By answering these questions, we aim to create a tool that can assist in making more accurate and informed real estate decisions.

## 1.3 - Dataset Description
The dataset used in this project is sourced from Kaggle and contains detailed information on various properties in Bengaluru, India.

### Bengaluru House Data
Each row in the dataset represents a property listing, and each column provides different attributes about the properties.

- **Number of Rows:** 13,320 (properties)
- **Number of Columns:** 9 (features)
- **Target Column:** "price"

### Data Composition
The dataset includes the following information:

- **Area Type:**
  - The type of area (e.g., Super built-up Area, Plot Area, Built-up Area).

- **Availability:**
  - The availability status of the property (e.g., Ready to Move, available from a specific date).

- **Location:**
  - The location of the property within Bengaluru.

- **Size:**
  - The size of the property in terms of the number of bedrooms (e.g., 2 BHK, 3 Bedroom).

- **Total Area:**
  - The total area of the property in square feet.

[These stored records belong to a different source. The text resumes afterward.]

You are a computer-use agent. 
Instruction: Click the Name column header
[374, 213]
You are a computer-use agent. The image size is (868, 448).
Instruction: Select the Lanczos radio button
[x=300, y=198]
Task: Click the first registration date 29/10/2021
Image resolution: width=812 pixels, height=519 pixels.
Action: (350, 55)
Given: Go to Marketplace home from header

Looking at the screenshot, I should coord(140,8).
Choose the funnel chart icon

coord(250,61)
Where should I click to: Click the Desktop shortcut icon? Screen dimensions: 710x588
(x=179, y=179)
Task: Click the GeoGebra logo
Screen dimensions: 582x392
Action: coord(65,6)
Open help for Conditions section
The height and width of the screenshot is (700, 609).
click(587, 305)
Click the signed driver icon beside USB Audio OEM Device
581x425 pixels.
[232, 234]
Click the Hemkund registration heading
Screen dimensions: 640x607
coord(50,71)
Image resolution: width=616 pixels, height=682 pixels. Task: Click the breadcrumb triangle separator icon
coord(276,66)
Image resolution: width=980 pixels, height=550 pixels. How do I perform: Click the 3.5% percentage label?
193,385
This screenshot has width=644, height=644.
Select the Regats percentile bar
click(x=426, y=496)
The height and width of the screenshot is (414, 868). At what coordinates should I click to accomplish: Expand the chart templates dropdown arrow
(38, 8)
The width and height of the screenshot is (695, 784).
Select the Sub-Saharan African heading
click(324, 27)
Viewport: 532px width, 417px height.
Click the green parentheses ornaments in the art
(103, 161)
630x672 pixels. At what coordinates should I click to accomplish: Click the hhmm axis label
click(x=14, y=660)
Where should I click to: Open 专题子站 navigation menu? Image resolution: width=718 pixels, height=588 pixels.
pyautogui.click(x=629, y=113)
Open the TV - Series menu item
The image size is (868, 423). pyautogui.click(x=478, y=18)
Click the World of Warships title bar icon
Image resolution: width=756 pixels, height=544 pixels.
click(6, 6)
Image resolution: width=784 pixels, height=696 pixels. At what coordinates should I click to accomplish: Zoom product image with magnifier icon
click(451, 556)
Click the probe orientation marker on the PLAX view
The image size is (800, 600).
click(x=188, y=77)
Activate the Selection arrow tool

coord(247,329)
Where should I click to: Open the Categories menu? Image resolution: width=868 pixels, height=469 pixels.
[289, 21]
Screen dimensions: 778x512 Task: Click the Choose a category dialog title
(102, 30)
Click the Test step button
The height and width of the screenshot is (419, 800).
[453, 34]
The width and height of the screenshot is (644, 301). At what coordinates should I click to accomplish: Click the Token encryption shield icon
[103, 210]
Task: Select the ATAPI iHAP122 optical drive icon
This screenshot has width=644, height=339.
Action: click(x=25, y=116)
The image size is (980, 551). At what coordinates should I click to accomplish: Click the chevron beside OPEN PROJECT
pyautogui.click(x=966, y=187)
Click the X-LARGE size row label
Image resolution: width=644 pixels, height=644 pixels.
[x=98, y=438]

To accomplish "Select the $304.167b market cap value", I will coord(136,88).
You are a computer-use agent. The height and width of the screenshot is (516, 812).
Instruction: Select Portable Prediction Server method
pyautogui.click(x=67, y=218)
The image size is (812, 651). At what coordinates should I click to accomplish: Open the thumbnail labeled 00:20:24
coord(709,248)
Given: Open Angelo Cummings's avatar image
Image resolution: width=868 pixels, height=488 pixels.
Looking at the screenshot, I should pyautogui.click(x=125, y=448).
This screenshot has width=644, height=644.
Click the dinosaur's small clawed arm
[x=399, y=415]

- **Number of Bathrooms:**
  - The number of bathrooms available in the property.

- **Number of Balconies:**
  - The number of balconies available in the property.

This dataset provides a comprehensive view of the real estate market in Bengaluru, allowing us to analyze and model the factors that influence house prices effectively.


# [2 - Import Libraries](#Import-Libraries)

In this section, we import the necessary libraries required for data manipulation, visualization, and building a machine learning model using Sklearn.


In [None]:
# Basic libraries for data manipulation and visualization
import pandas as pd
import numpy as np
import matplotlib.pyplot as plt

# Sklearn for data preprocessing, building, training the model and evaluation
from sklearn.preprocessing import StandardScaler, LabelEncoder
from sklearn.linear_model import LinearRegression
from sklearn.model_selection import train_test_split
from sklearn.metrics import mean_squared_error, r2_score
from sklearn.model_selection import GridSearchCV
from sklearn.linear_model import Ridge, Lasso, ElasticNet

# [3 - Data Loading and Exploration](#Data-Loading-and-Exploration)

## [3.1 - Load the Dataset](#Load-the-Dataset)

In this section, we will load the Bengaluru House dataset into a pandas DataFrame for further exploration and analysis.

In [None]:
# Load the dataset into a pandas DataFrame
data_path = './Bengaluru_House_Data.csv'
df = pd.read_csv(data_path)

# Display the first few rows of the dataset to verify loading
df.head()

## [3.2 - Display Basic Information](#Display-Basic-Information)

In this section, we will display basic information about the dataset to understand its structure and contents.


In [None]:
# Display the basic information about the dataset
df.info()
df.shape

# [4 - Data Preprocessing](#Data-Preprocessing)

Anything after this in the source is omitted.